Le gouvernement tunisien envisage, dans le cadre de la diversification des sources d’énergie, d’explorer les hydrocarbures non conventionnels, en particulier le gaz de schiste, en dépit de l’opposition de l’opinion publique et des organisations de la société civile.
Un feu vert a déjà été donné en 2015, pour l’élaboration d’une étude “d’évaluation environnementale et stratégique pour l’exploitation et l’extraction d’hydrocarbures en Tunisie à partir des réservoirs non conventionnels”, moyennant un investissement de l’ordre de 2 milliards 75 mille dinars.
C’est la preuve que les gouvernements successifs de l’après-révolution (2011), n’ont pas tranché la question de l’extraction et ne se sont pas déclarés, clairement, pour ou contre l’exploration du gaz de schiste en Tunisie, alors que d’autres pays, dont la France, ont banni par la loi, les forages de schiste.
Le ministère de l’Environnement, qui chapeaute cette étude menée par le bureau d’études tunisien “SCET- Tunisie” et le canadien WSP, estime qu’elle va “aider à la prise de décision” et convaincre l’opinion publique défavorable au recours à cet hydrocarbure non conventionnel, qu’est le gaz de schiste.

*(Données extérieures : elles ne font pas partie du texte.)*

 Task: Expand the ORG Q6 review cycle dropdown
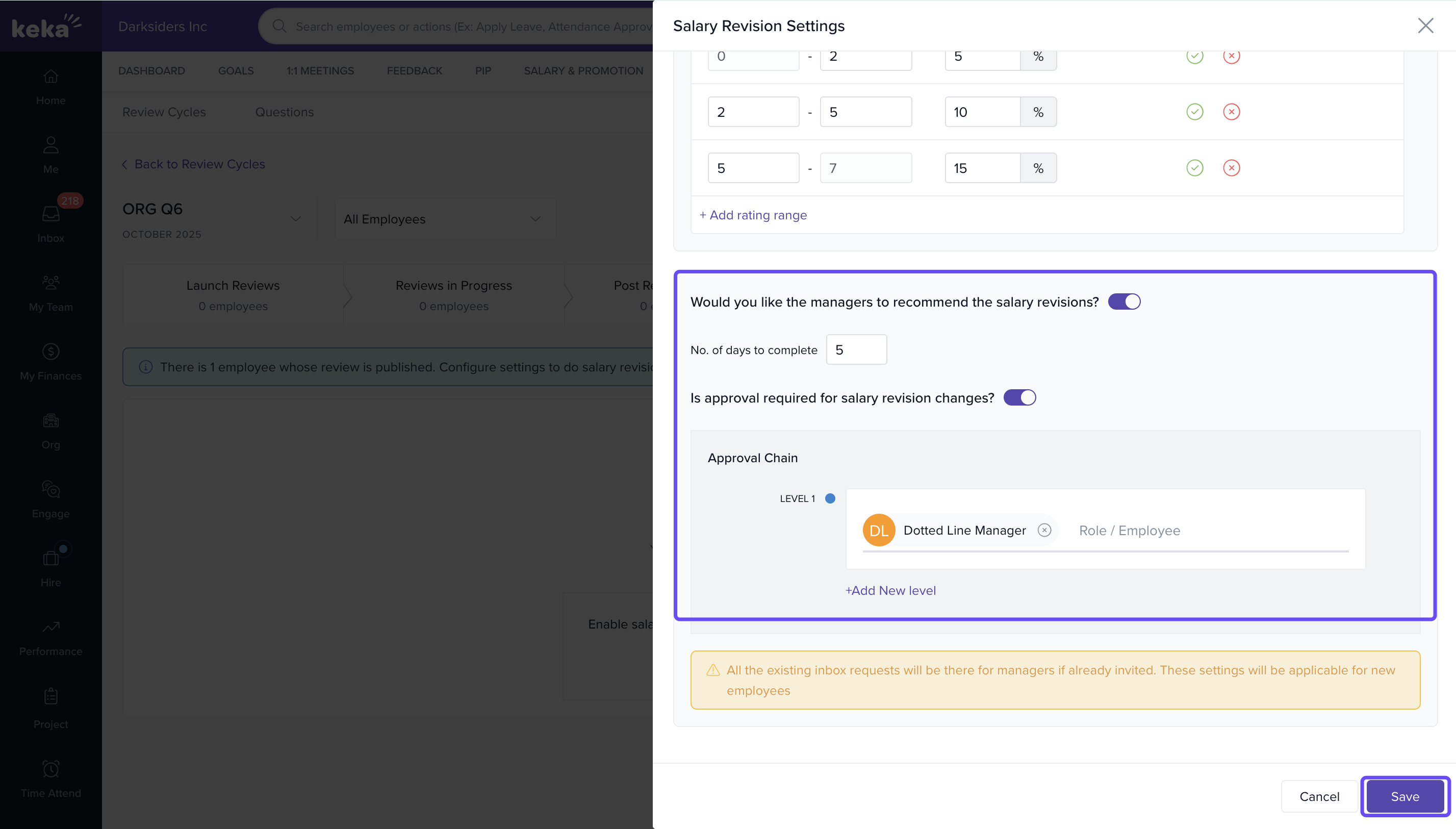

Selon plusieurs études, l’Etat tunisien aurait permis à quelques entreprises étrangères d’exercer des fracturations hydrauliques pour l’extraction d’hydrocarbures conventionnels et non conventionnels.

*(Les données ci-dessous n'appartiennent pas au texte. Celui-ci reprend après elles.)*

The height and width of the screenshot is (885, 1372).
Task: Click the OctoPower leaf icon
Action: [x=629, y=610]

Depuis octobre 2012, des ONG se sont mobilisées et ont organisé un sit-in devant l’ANC (Assemblée nationale constituante), pour dénoncer les intentions d’exploration du gaz de schiste. Ils ont fait part aux députés, de leur opposition à la fracturation hydraulique, espérant la constitutionnalisation du droit des générations futures aux richesses naturelles de leur pays. Une attente d’ailleurs, satisfaite, puisque la nouvelle Constitution tunisienne a stipulé clairement, la garantie de ce droit, dans l’article 13 et 129.
En mai 2015, un “forum méditerranéen contre la fracturation hydraulique et le gaz de schiste”, a vu le jour après les actes de violence et les protestations dans la délégation d’El Faouar à Kébili (sud de la Tunisie), après l’annonce de l’exploitation de nouveaux permis pétroliers dans la région.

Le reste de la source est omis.